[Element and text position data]
::::::::::

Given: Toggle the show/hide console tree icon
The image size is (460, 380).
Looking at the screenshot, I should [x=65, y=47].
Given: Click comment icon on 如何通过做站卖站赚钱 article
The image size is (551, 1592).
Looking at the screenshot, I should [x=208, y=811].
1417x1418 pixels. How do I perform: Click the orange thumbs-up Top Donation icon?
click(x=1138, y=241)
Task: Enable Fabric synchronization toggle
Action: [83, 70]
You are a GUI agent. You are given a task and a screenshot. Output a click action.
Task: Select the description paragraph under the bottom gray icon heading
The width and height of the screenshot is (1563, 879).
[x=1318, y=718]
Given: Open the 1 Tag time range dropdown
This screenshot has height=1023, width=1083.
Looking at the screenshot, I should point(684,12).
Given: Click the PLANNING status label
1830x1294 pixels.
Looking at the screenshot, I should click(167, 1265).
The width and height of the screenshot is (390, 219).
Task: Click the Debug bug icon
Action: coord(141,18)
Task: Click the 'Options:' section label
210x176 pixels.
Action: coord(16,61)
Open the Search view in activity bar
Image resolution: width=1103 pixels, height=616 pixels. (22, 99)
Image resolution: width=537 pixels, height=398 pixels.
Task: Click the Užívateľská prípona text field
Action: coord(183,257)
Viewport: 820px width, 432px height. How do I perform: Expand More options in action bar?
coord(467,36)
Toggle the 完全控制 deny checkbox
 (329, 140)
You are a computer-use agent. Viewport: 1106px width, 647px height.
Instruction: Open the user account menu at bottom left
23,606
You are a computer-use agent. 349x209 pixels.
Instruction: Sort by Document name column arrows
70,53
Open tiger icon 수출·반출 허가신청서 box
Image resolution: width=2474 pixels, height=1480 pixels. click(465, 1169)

::::::::::

YOUR OBJECTIVE:
Copy every line of the material above word for word, without changing anything.

WORKED ANSWER:
Given: Toggle the show/hide console tree icon
The image size is (460, 380).
Looking at the screenshot, I should [x=65, y=47].
Given: Click comment icon on 如何通过做站卖站赚钱 article
The image size is (551, 1592).
Looking at the screenshot, I should [x=208, y=811].
1417x1418 pixels. How do I perform: Click the orange thumbs-up Top Donation icon?
click(x=1138, y=241)
Task: Enable Fabric synchronization toggle
Action: [83, 70]
You are a GUI agent. You are given a task and a screenshot. Output a click action.
Task: Select the description paragraph under the bottom gray icon heading
The width and height of the screenshot is (1563, 879).
[x=1318, y=718]
Given: Open the 1 Tag time range dropdown
This screenshot has height=1023, width=1083.
Looking at the screenshot, I should point(684,12).
Given: Click the PLANNING status label
1830x1294 pixels.
Looking at the screenshot, I should click(167, 1265).
The width and height of the screenshot is (390, 219).
Task: Click the Debug bug icon
Action: coord(141,18)
Task: Click the 'Options:' section label
210x176 pixels.
Action: coord(16,61)
Open the Search view in activity bar
Image resolution: width=1103 pixels, height=616 pixels. (22, 99)
Image resolution: width=537 pixels, height=398 pixels.
Task: Click the Užívateľská prípona text field
Action: coord(183,257)
Viewport: 820px width, 432px height. How do I perform: Expand More options in action bar?
coord(467,36)
Toggle the 完全控制 deny checkbox
 (329, 140)
You are a computer-use agent. Viewport: 1106px width, 647px height.
Instruction: Open the user account menu at bottom left
23,606
You are a computer-use agent. 349x209 pixels.
Instruction: Sort by Document name column arrows
70,53
Open tiger icon 수출·반출 허가신청서 box
Image resolution: width=2474 pixels, height=1480 pixels. click(465, 1169)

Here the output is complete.